• [Problem to work on]
Write out the entries word for word, from the line with "Task: Change check-in date нд, 29 груд." through the last line of the entries, including both. Leave the pictures out of your answer.

• [Exercise materials]
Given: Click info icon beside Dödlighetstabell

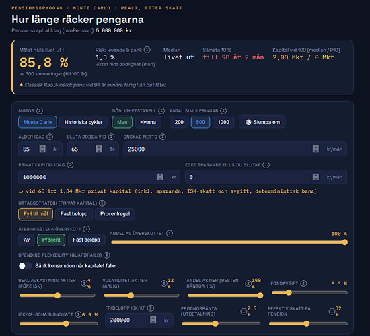Looking at the screenshot, I should pos(161,110).
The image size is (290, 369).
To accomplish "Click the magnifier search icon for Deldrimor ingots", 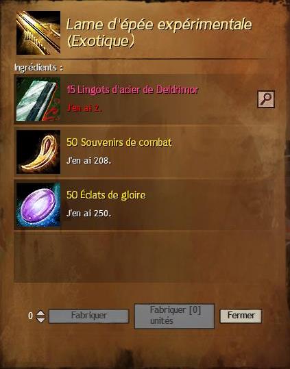I will tap(266, 99).
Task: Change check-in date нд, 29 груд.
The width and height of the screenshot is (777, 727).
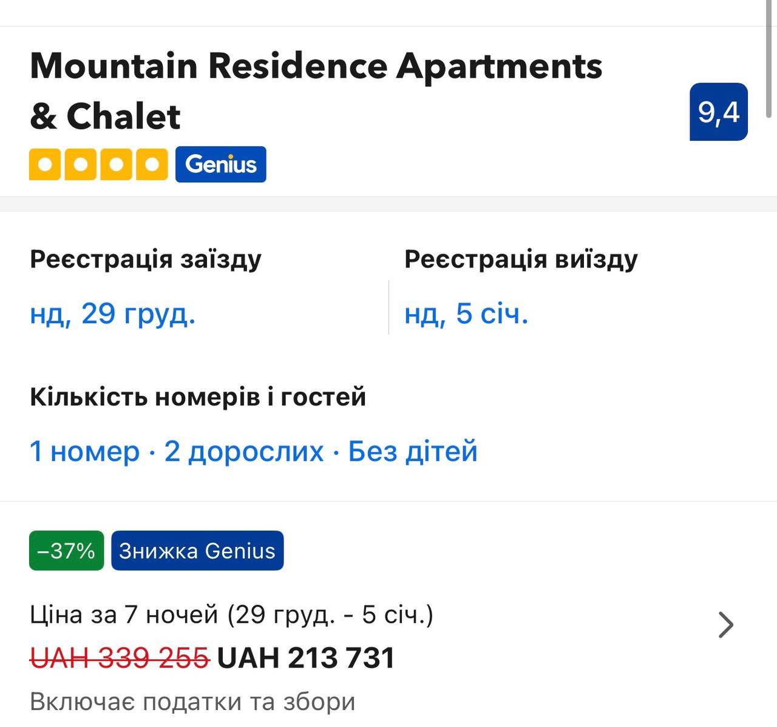Action: pos(113,313)
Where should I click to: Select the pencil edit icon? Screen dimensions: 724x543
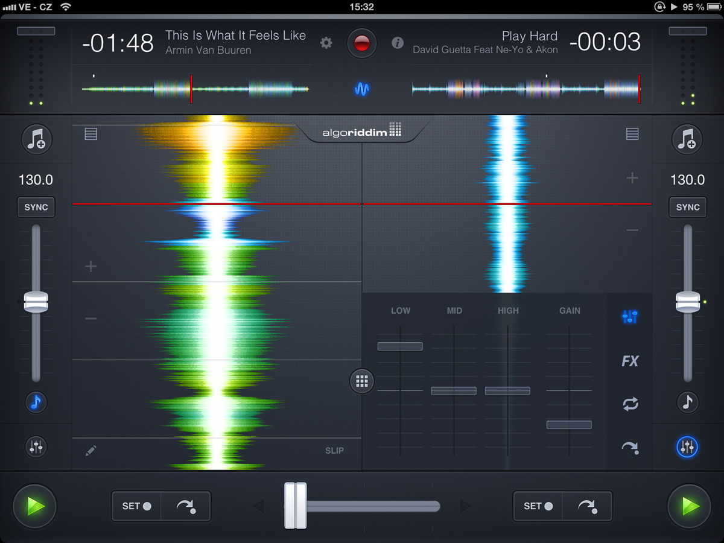[91, 450]
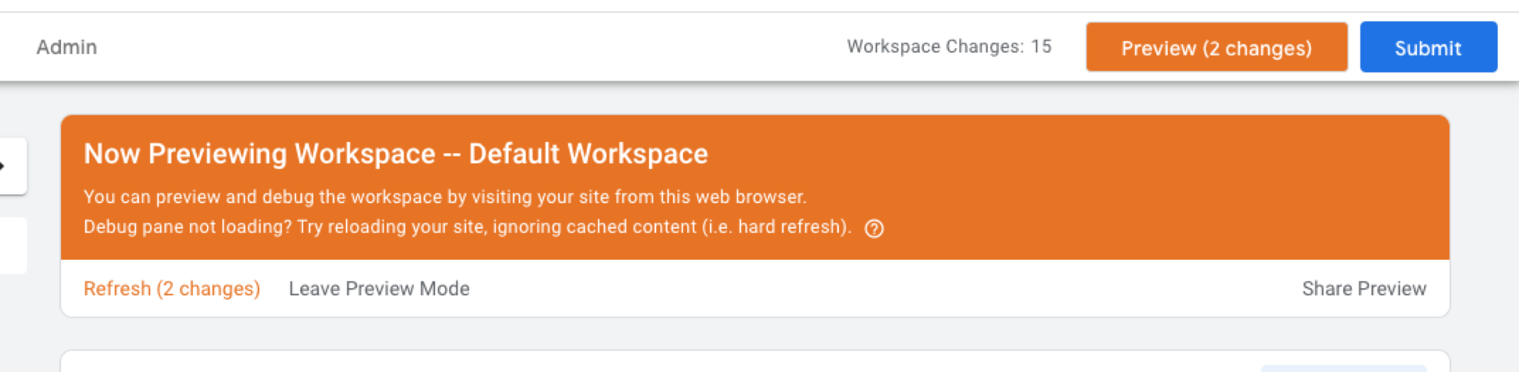Click the number 15 beside Workspace Changes

(x=1041, y=46)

• [Complete answer]
Task: Change check-in date нд, 29 груд.
The width and height of the screenshot is (777, 727).
Action: pos(113,313)
Where should I click to: Select the pencil edit icon? Screen dimensions: 724x543
[91, 450]
Click the number 15 beside Workspace Changes

(x=1041, y=46)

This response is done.